• **Description of the task**: Leaving pictures out, repeat word for word the line that has "Viewport: 1307px width, 924px height." and each line that follows it to the end of the listing.

• **Records for the exercise**:
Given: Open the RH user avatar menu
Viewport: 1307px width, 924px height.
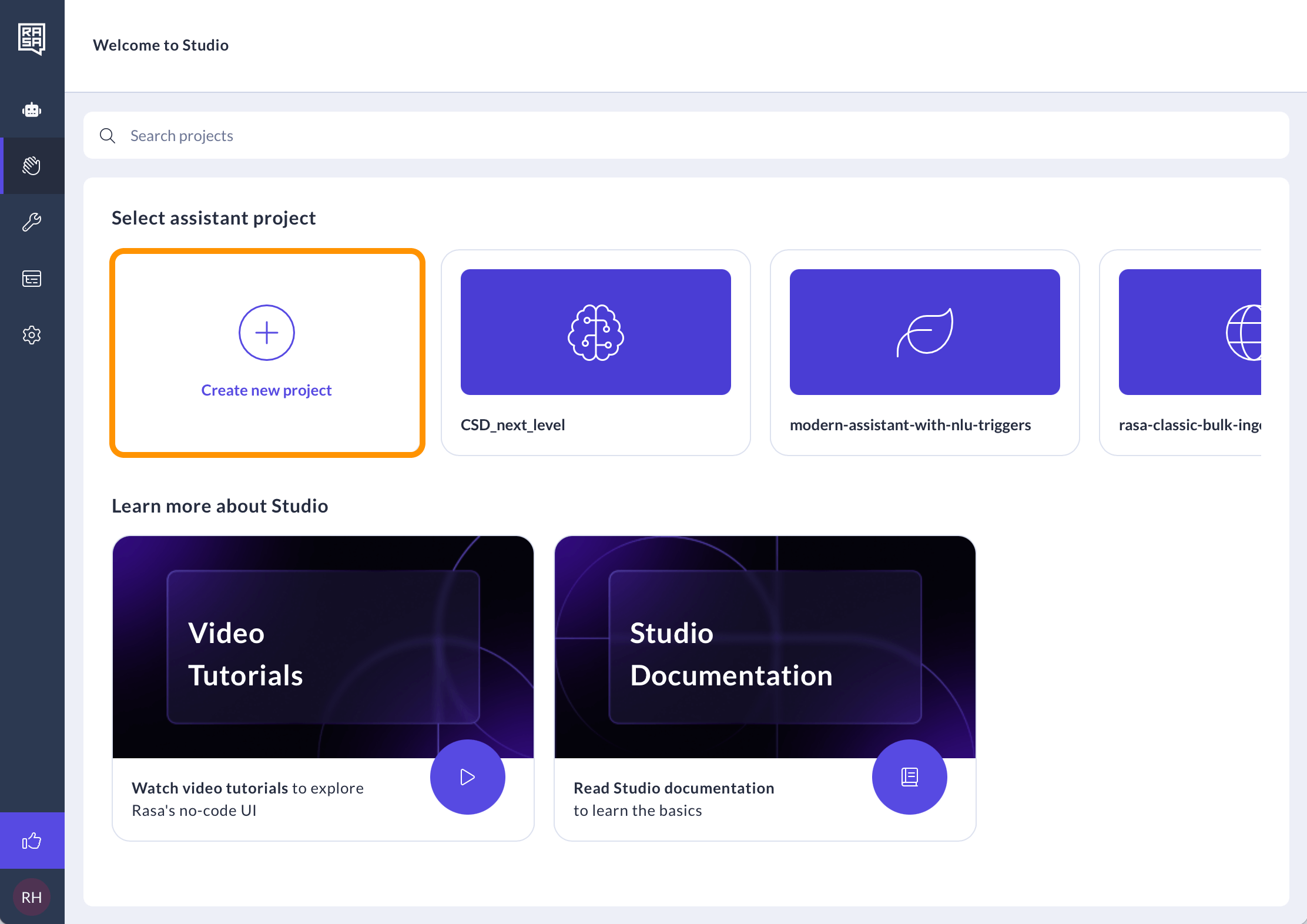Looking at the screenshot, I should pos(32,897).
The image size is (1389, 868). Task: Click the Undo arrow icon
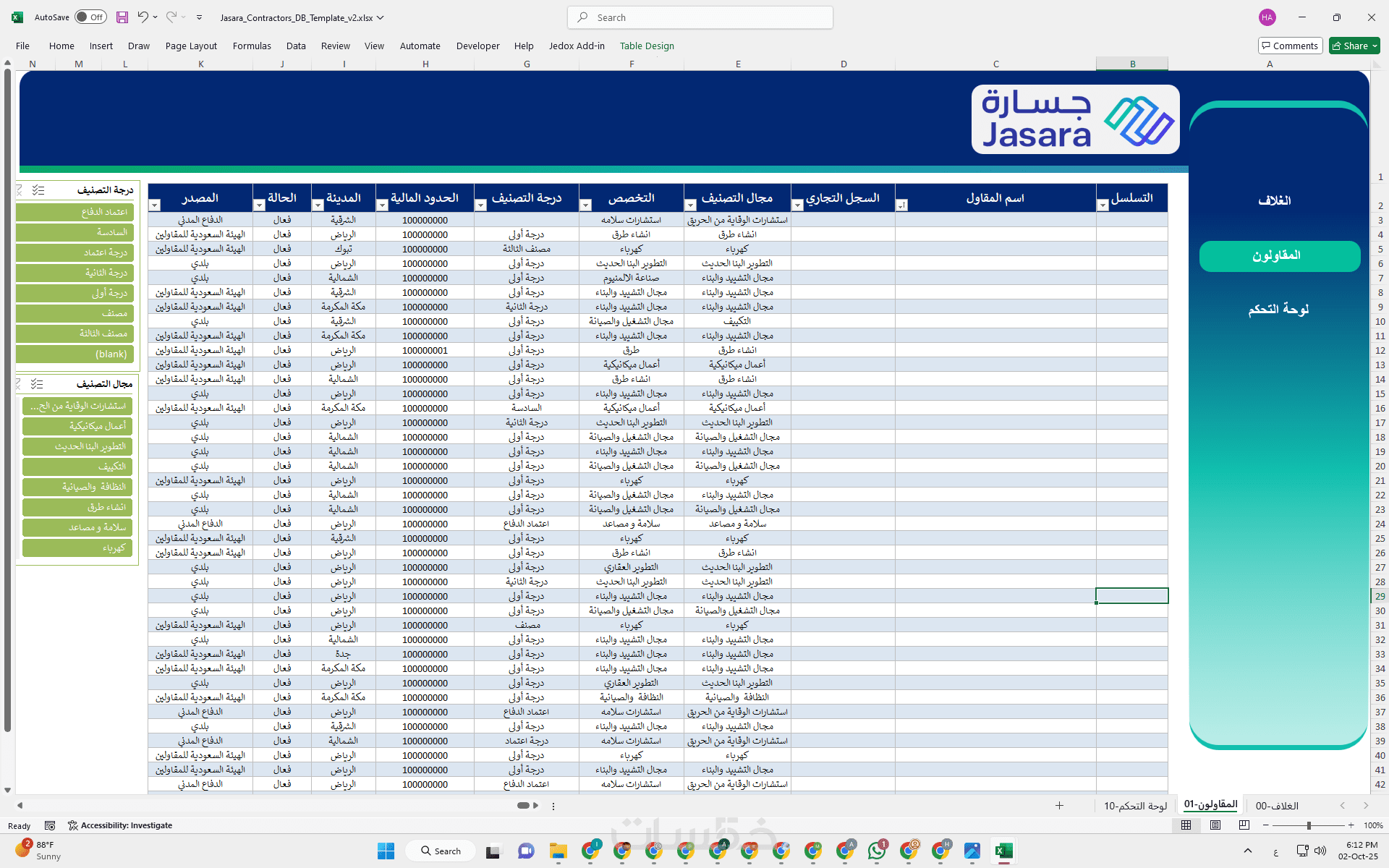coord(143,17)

• **Output**:
Viewport: 1307px width, 924px height.
Looking at the screenshot, I should pos(32,897).
The image size is (1389, 868). Task: Click the Undo arrow icon
coord(143,17)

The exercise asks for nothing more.